Oiseaux-Tempête
Pas tout à fait un collectif ni un groupe de musique conventionnel, Oiseaux-Tempête ressemble plutôt au noyau radioactif d’un atome dont le nuage d’électrons est en constante mutation. Au centre de ce projet brouilleur de pistes et de genres, le duo devenu trio de multi- instrumentistes Frédéric D. Oberland, Stéphane Pigneul et Mondkopf construit depuis près d’une décennie des dialogues entre sa propre réalité, son vocabulaire, et ceux de compagnons de route croisés aux quatre coins du planisphère. De leur trilogie méditerranéenne (S/T, ÜTOPIYA?, AL-‘AN!) à leur incartade au Canada avec le déferlant From Somewhere Invisible se dessinent des albums profondément instinctifs et nimbés de mystère, des lives fiévreux et incendiaires, punk dans leur urgence de raconter le monde en dynamitant les frontières de l’espace et du temps.
Après avoir signé la bande originale de l’envoûtant film tunisien Tlamess (Sortilège) d’Ala Eddine Slim en 2020, Oiseaux-Tempête nous immerge avec WHAT ON EARTH (Que Diable) dans un futur effondré. Carnet de route tendance psyché/psychologique, l’album réunit autour de Frédéric D. Oberland, Stéphane Pigneul, Mondkopf et Jean-Michel Pirès (Bruit Noir), les voix de Ben Shemie (SUUNS), G.W.Sok, Radwan Ghazi Moumneh (Jerusalem In My Heart) ou les cordes électriques de Jessica Moss (Thee Silver Mt. Zion). Si la réalité planétaire de 2022 ressemble à s’y méprendre à un mauvais spin-off d’une série pré/post-apocalyptique, ce nouveau disque de Oiseaux-Tempête nous convie à un autre genre de présent d’anticipation où les seules armes sont des poèmes scandés contre le vent. Ben Shemie ouvre la projection sur Black Elephant et donne le ton à cette danse magnétique. De sa voix modulée et processée, il distille son spoken-word en monstre robotico-sensuel sur une boucle de synthé modulaire traversée de beats cardiaques et de salves d’électricité, entre hip-hop futuriste et ritournelle bad-ass et addictive. Une introduction de circonstance au déluge sensoriel qui en découle et nous tient en haleine dans un grand désordre, à la fois urbain et aux paysages désertiques et ébranlés. Boîtes à rythmes, synthés analogiques, percussions, guitares, mellotron, flûte, saxophone, chants, rhodes, piano, violon et buzuk électriques s’animent dans une sorte d’esthétique du désastre, repoussant les murs du décor, à contre- courant de toute musique calibrée.

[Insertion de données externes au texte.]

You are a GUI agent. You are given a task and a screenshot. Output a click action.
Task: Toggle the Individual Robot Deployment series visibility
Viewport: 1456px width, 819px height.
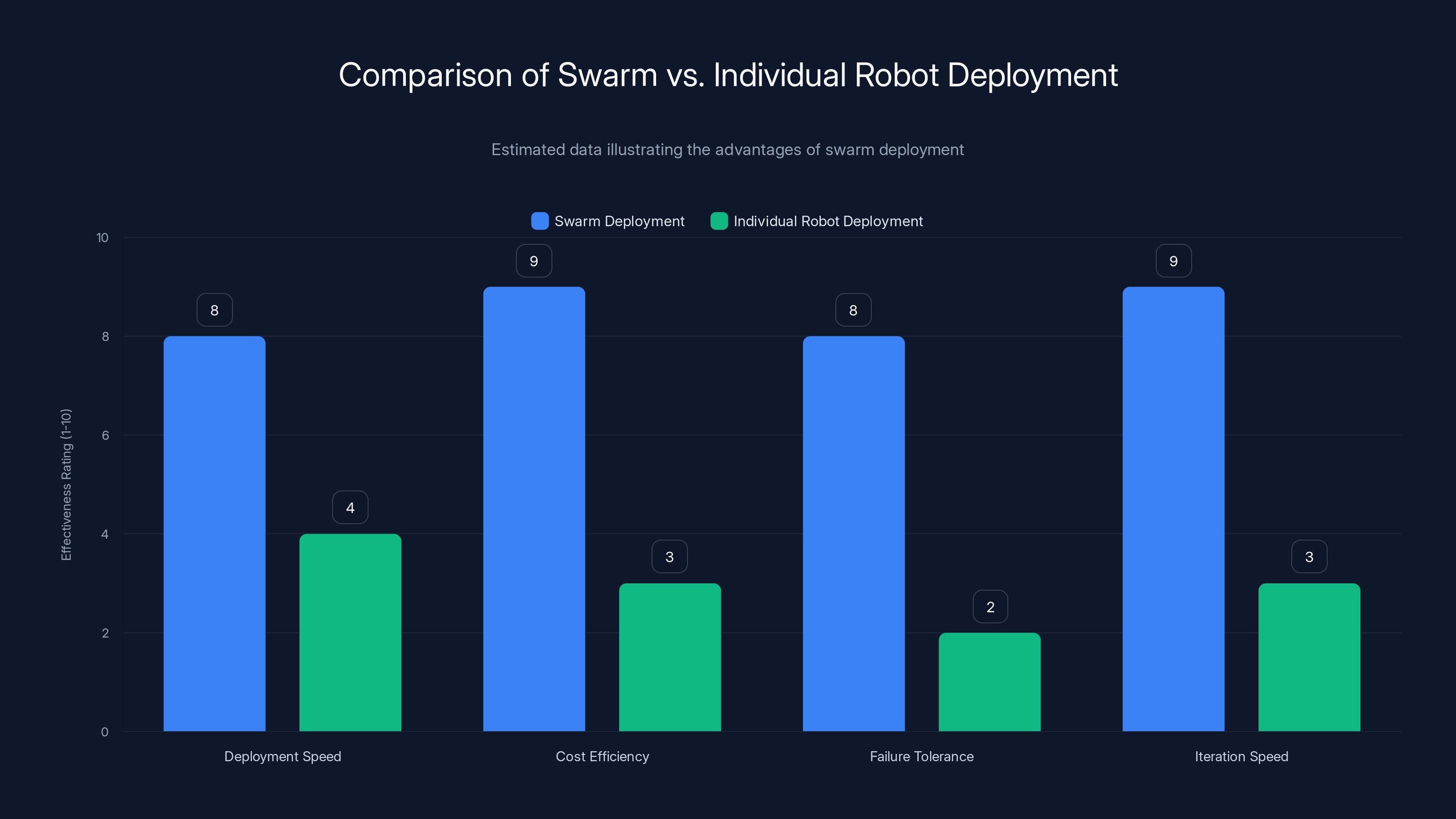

Des riffs mammouth de Partout Le Feu, progressivement épaissis par des textures sonores explosives et des sirènes sifflant l’alarme, on lévite sur Terminal Velocity, interlude minimaliste au visage crépusculaire que viennent bousculer les pulsations de l’hypnotique Voodoo Spinning puis l’appel du donjon The Crying Eye — I Forget, transe électro-mystique déployant ses philtres dans des douves troubles hantées par les psalmodies de Radwan Ghazi Moumneh. Le tempo s’accélère dans A Man Alone in a One Man Poem, réunion du corps et de l’esprit, d’une énergie mécanique et d’un souffle brûlant où se faufile le parlé-chanté de G.W.Sok, avant la traversée pastorale de Waldgänger et sa forêt de chimères électroniques. On danse Nu.es sous la Comète, chevauchés par le tourbillon de piano et la basse serpentant sur un bourdonnement drone pour atteindre le dénouement de cette vision prophétique dans Dôme, capté en live acoustique dans le complexe architectural abandonné d’Oscar Niemeyer au Liban. L’écho d’une dernière décharge avant l’effondrement.
Oiseaux-Tempête dévoile une nouvelle facette de sa mythologie à travers une œuvre dense qui charrie les ténèbres vers les lueurs du jour, qui gronde, s’apaise et s’échauffe à nouveau. Comme la silhouette d’un phare qui se révèle à mesure que son flambeau surgit et éclaire, la beauté puissante de WHAT ON EARTH (Que Diable) irradie dans un cosmos musical en expansion.